Divided We Fall: America's Secession Threat and How to Restore Our Nation (Paperback)
Now in paperback: David French warns of the potential dangers to the country—and the world—if we don’t summon the courage to reconcile our political differences.
Two decades into the 21st Century, the U.S. is less united than at any time in our history since the Civil War. We are more diverse in our beliefs and culture than ever before. But red and blue states, secular and religious groups, liberal and conservative idealists, and Republican and Democratic representatives all have one thing in common: each believes their distinct cultures and liberties are being threatened by an escalating violent opposition. This polarized tribalism, espoused by the loudest, angriest fringe extremists on both the left and the right, dismisses dialogue as appeasement; if left unchecked, it could very well lead to secession.
An engaging mix of cutting edge research and fair-minded analysis, Divided We Fall is an unblinking look at the true dimensions and dangers of this widening ideological gap, and what could happen if we don't take steps toward bridging it. French reveals chilling, plausible scenarios of how the United States could fracture into regions that will not only weaken the country but destabilize the world.

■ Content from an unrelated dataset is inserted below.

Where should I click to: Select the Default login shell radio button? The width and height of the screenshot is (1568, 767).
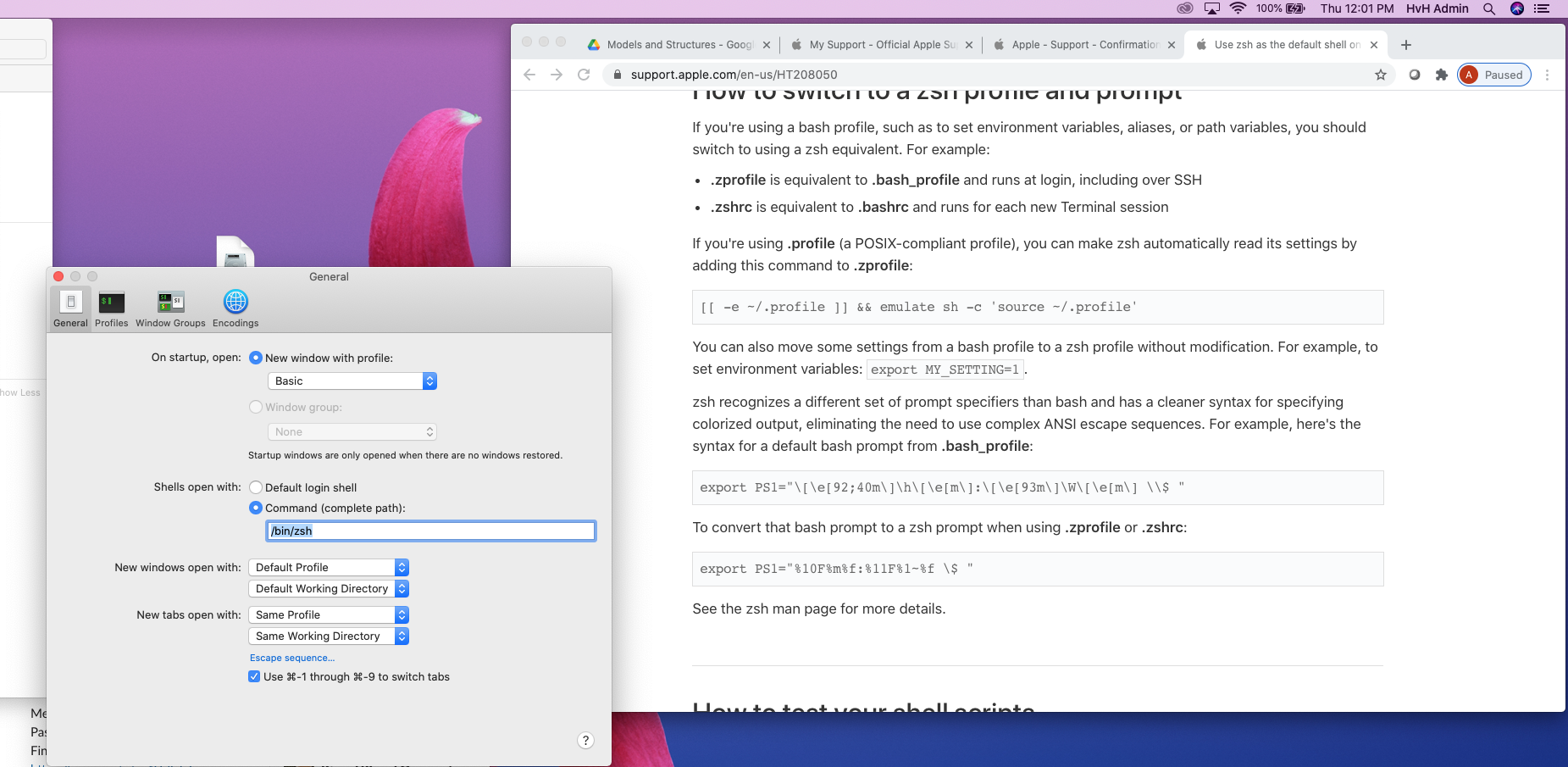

But our future is not written in stone. By implementing James Madison’s vision of pluralism—that all people have the right to form communities representing their personal values—we can prevent oppressive factions from seizing absolute power and instead maintain everyone’s beliefs and identities across all fifty states.
Reestablishing national unity will require the bravery to commit ourselves to embracing qualities of kindness, decency, and grace towards those we disagree with ideologically. French calls on all of us to demonstrate true tolerance so we can heal the American divide. If we want to remain united, we must learn to stand together again.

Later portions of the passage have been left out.